▸ Seção do texto
╔══

Uma das coisas que eu sempre digo sobre Katy Perry – e sou acompanhado nisso por alguns artistas do meio, vide o depoimento de Adele no Katy Perry: Part of Me – tem a ver com a cantora americana ser uma das mais talentosas contadoras de história da música pop hoje em dia. Isso fica mais evidente em baladas confessionais e inspiracionais, normalmente quando a moça resolve desacelerar o passo de estrela pop conquistando o mundo para, muitas vezes à violão-e-voz, se comunicar com o seu público de maneira mais direta. Nesses momentos, ouvir Perry é como sentar-se para assistir Forrest Gump; a “caixa de chocolates” é aberta, degustada e saboreada por cada um de nós através dos versos e das inflexões de voz da cantora, uma vocalista muito melhor do que lhe é dado crédito.
Prism, quarto álbum de Katy (contando o lançado sob o nome de batismo, Katy Hudson, em 2001), me abriu os olhos para uma nova faceta desse talento. Como contadora de histórias exímia, talvez a garota que “beijou uma moça e gostou disso” esteja nos conduzindo por uma jornada pessoal muito mais ampla com a sua carreira do que podemos imaginar. Aí entra um pouco de evolução natural, um pouco de respeito ao próprio amadurecimento, e um pouco de esperteza marketeira, é claro, mas é evidente o “arco narrativo” que existe se encadearmos, por exemplo, o Teenage Dream a esse novo disco. A Katy daqui, já tendo o mundo em suas mãos, nos prepara para o próximo passo, e essa é uma jornada excitante de se acompanhar.
Com a batida e o piano sincopado de “Brave”, da amiga Sara Bareilles, Perry cria “Roar”, sua primeira balada inspiracional verdadeiramente voltada para o público do piano-rock alternativo, e ensaia se tornar uma mistura pra lá de interessante desse estilo com o poderio pop fornecido por produtores como Dr. Luke e Cirkut, aqui misturando um sintetizador grave e insinuante com timbres de guitarra de arena, no refrão. Nos vocais, Katy mostra que aprendeu a duras penas os limites de sua voz, e o resultado é uma performance ao mesmo tempo sonoramente impressionante e perfeitamente manejável em uma apresentação ao vivo.
Uma Katy de calculado e bem interpretado monotom toma conta dos vocais em “This Is How We Do”, composta na medida para se tornar o grande hit do verão americano, mas adicionando toques de requinte que só Perry e o produtor Klas Ahlund poderiam inserir tão sutilmente. A grande jogada é a cantora se colocar como parte distanciada daquilo que narra: apesar do “we” do refrão, a Katy de “This Is How We Do” soa muito mais como uma hostess perfeitamente blasé e, ao mesmo tempo, mais do que pronta para celebrar a vida gloriosamente ridícula dessas wild kids ao seu redor. É a abordagem perfeita para a Katy amadurecida do Prism, que não abre mão de ser divertida.

╚══

▸ Trechos dos dados
╔══

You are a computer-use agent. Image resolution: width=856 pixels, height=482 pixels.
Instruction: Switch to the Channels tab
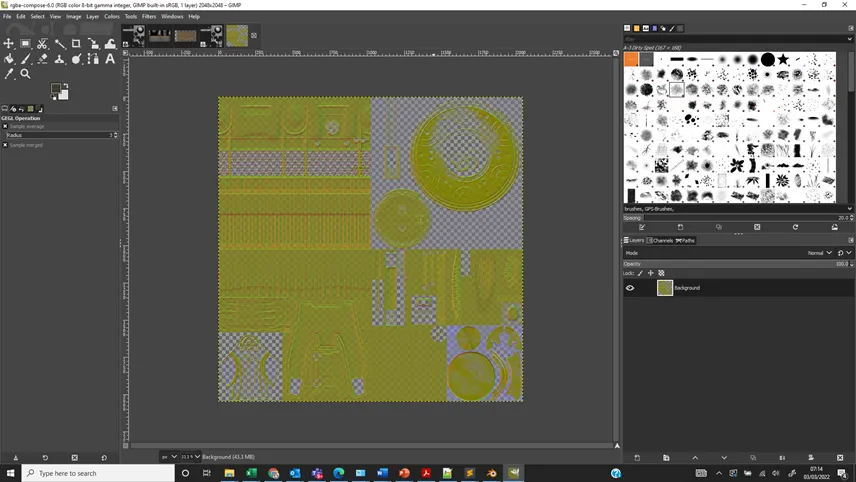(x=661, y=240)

╚══
╔══

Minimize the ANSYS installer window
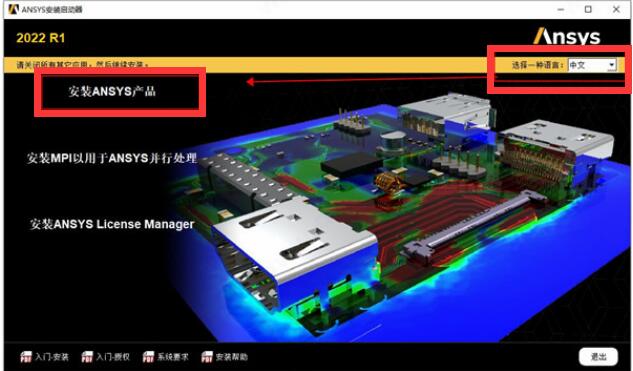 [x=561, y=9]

╚══
╔══

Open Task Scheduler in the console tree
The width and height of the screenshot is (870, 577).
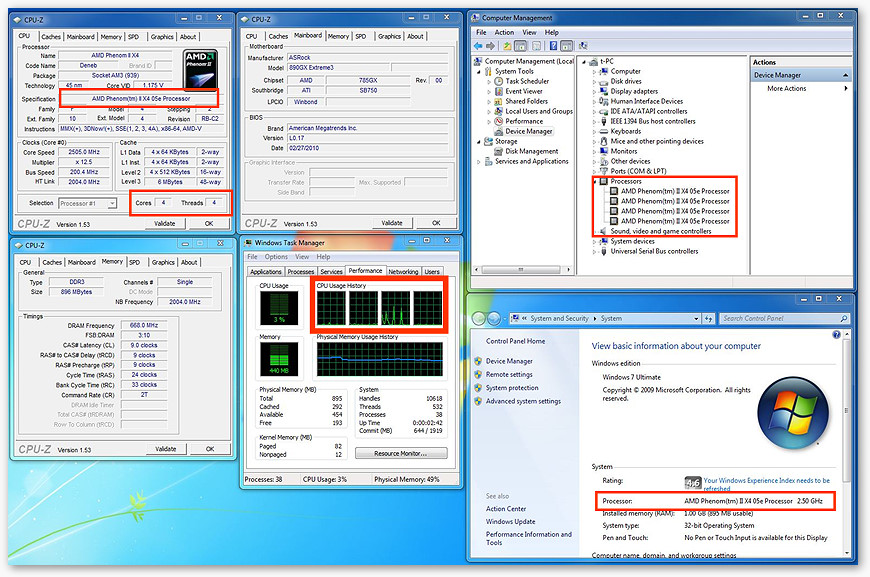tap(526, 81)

╚══

▸ O que se pede
Transcreva do texto sobre o álbum Prism o trecho entre "Uma Katy de" e "de ser divertida.", inclusive.

▸ Resposta a seguir
Uma Katy de calculado e bem interpretado monotom toma conta dos vocais em “This Is How We Do”, composta na medida para se tornar o grande hit do verão americano, mas adicionando toques de requinte que só Perry e o produtor Klas Ahlund poderiam inserir tão sutilmente. A grande jogada é a cantora se colocar como parte distanciada daquilo que narra: apesar do “we” do refrão, a Katy de “This Is How We Do” soa muito mais como uma hostess perfeitamente blasé e, ao mesmo tempo, mais do que pronta para celebrar a vida gloriosamente ridícula dessas wild kids ao seu redor. É a abordagem perfeita para a Katy amadurecida do Prism, que não abre mão de ser divertida.